● **Document extract**
START

Elections in Kerala are regularly held to fill government officials at all levels of government in both Kerala and India as a whole. These range from national elections to regional local body or panchayat elections.

The Assembly of Kerala can create laws regarding the conduct of local body elections unilaterally while any changes by the state legislature to the conduct of state level elections need to be approved by the Parliament of India. In addition, the state legislature may be dismissed by the Parliament according to Article 356 of the Indian Constitution and President's rule may be imposed.

State Election Commission prepares the electoral rolls of Panchayats, Municipalities and Municipal Corporation and conduct their elections. The State Election Commissioner is also the Chairman of the Delimitation Commission.

State Legislative Assembly Elections 

State-level elections are held to fill the Kerala Legislative Assembly. The latest Assembly elections were held on 6 April 2021.

END

● **Material**

START

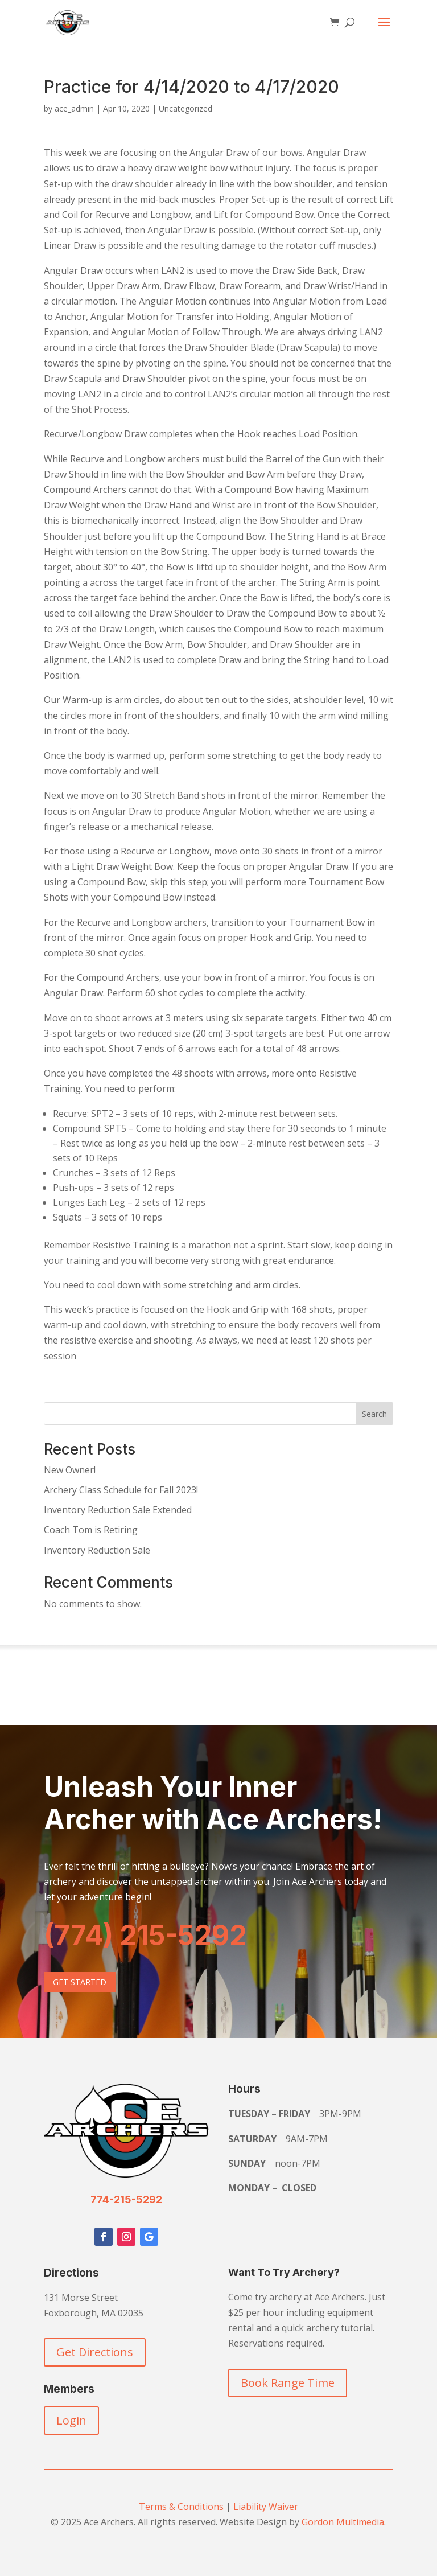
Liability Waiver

END

● **Given problem**
Turn the paragraph beginning "The Assembly of Kerala can create laws" in the Kerala elections text into a short bulleted list that keeps its main facts.

● **Solution to the problem**
- The Kerala Assembly can make laws on how local body elections are run without outside approval.
- The Parliament of India must approve any changes the state legislature makes to how state-level elections are run.
- Under Article 356 of the Indian Constitution, Parliament may dismiss the state legislature and impose President's rule.